• [What you will do] Within the data beneath, some lines may hold the word "computer". Give the number of those lines and nothing else.

BEGIN Exercise materials

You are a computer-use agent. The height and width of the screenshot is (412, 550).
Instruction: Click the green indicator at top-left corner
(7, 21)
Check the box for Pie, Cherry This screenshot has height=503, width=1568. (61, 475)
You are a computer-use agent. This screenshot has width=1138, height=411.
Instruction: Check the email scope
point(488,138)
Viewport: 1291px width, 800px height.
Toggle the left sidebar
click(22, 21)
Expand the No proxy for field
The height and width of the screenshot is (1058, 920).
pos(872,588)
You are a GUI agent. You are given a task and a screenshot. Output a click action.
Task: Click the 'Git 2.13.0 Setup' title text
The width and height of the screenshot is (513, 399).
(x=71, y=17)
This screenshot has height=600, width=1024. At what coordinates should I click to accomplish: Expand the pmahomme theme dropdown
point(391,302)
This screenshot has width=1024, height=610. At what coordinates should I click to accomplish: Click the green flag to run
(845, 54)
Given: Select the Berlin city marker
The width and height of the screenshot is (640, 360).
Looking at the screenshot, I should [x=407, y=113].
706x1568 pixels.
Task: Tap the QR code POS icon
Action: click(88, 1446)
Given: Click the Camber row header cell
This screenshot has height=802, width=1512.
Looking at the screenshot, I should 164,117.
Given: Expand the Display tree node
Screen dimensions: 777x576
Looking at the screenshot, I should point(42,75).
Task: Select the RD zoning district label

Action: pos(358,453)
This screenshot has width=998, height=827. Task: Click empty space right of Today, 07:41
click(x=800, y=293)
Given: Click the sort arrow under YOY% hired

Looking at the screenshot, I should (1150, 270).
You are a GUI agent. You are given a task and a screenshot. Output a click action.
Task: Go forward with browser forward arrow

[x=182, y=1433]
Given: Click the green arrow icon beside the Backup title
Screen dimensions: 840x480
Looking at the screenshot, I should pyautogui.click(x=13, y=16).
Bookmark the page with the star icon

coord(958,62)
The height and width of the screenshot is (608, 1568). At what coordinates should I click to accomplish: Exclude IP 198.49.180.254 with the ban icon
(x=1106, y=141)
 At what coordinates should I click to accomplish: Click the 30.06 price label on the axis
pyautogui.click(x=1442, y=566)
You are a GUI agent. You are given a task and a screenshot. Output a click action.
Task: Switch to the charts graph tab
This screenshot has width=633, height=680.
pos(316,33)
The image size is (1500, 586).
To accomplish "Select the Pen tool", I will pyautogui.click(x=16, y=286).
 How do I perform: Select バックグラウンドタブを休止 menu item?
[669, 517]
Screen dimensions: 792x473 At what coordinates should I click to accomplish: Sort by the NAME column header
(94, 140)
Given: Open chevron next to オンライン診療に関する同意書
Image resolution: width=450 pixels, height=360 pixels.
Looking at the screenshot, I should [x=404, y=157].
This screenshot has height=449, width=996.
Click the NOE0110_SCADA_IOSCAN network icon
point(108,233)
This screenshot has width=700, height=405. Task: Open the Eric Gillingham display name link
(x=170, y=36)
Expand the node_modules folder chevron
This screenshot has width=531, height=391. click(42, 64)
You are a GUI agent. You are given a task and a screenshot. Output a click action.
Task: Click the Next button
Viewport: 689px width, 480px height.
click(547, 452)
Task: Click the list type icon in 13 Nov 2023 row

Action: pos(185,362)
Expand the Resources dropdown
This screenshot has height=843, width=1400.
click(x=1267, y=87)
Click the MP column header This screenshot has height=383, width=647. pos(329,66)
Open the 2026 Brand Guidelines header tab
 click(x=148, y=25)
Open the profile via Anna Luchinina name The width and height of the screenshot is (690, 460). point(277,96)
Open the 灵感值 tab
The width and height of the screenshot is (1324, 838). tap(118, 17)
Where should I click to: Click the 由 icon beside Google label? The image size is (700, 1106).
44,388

END Exercise materials

• [Answer section] 2